Boehringer Ingelheim's former chief finance officer Simone Menne experienced the 'culture shock' that German managers can face when they move from a corporation to a medium-sized company, Manager Magazin writes on Friday (p74-78).
Menne is mentioned as one of the many examples picked up by the monthly in a feature article.

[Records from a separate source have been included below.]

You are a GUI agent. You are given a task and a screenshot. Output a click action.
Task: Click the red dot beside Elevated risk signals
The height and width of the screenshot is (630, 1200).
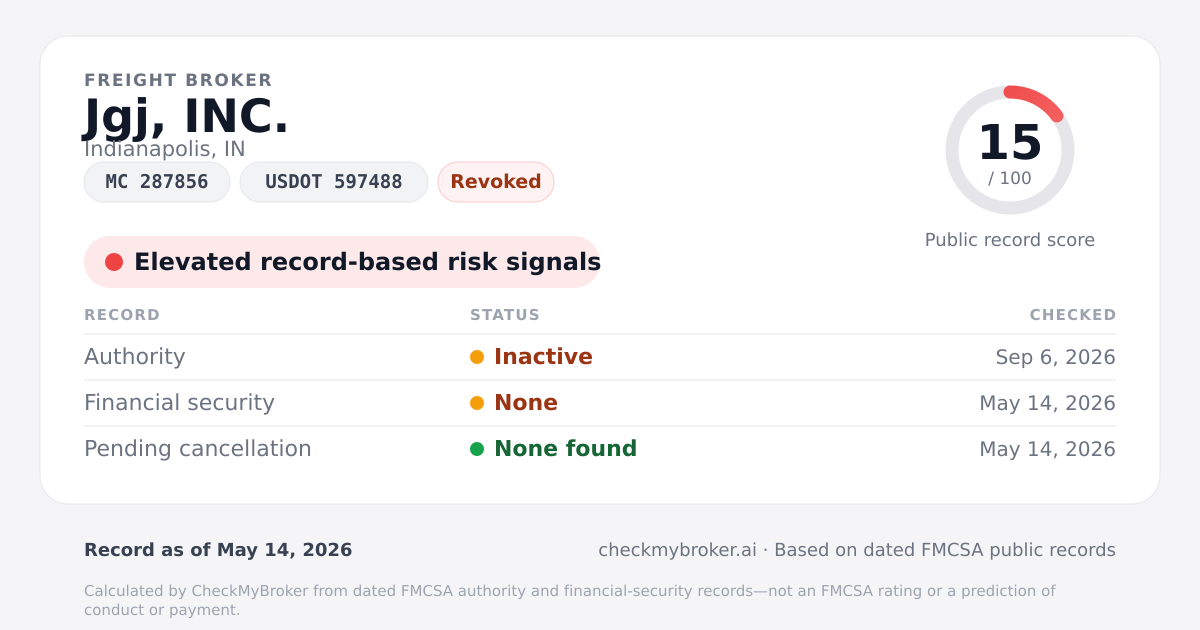[x=114, y=262]
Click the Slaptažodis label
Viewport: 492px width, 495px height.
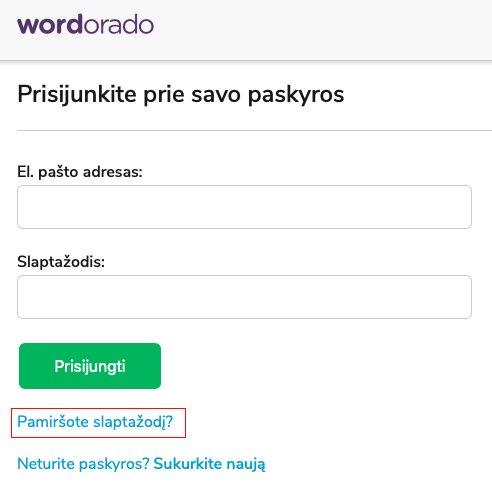pos(61,262)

Menne, who is "impulsive and outspoken", clashed with Boehringer chairman Hubertus von Baumbauch, a rather introverted man who "appreciates a quiet tone of voice", the monthly writes.

Pharmacists' association asks for ban on online pharmacy discounts

German pharmacists' association ABDA has called on Health Minister Jens Spahn to prohibit discounts that online pharmacies offer to customers ordering prescription drugs, reported FAZ on Saturday (p8) and Sueddeutsche Zeitung (SZ) on Monday (p17).
This would constitute a compromise: Spahn intended to allow bonuses up to €2.50 per prescription under the planned law on "better safety in drug supply" (GSAV), whereas ABDA initially called for prohibition for online pharmacies to sell prescription drugs altogether.

Long-term investments in biotech needed to see returns

Biotech investments need to be long-term in order for shareholders to get positive returns, writes weekly Wirtschaftswoche on Friday (p76-78) in a review of several companies.
The biotech sector is anticyclical and can therefore offer an alternative for shareholders in turbulent times when internet stocks are at the peak of their boom and export companies are suffering from the trade war between the U.S. and China, the weekly writes.

Contraceptive SPCs to warn about depression

The leaflets of hormonal contraceptives will be updated to warn about mental side effects such as depression and suicidal thoughts, Die Welt reported on Tuesday (p20).
The European Medicines Agency (EMA) recommended adding these side effects to the product leaflets of birth control pills and patches as well as hormonal intrauterine devices and vaginal rings.

Bias in results of trials sponsored by pharma companies

Trials sponsored by pharma companies are creating biased results as they are "prone to systemic errors", SZ reported on Tuesday (p13).
Methods, data and the experimental setup are chosen "according to desired results", the paper said.
As a consequence, trials are blind to certain side-effects or risks for patients, which is in the "economic interest" of the industry, SZ wrote.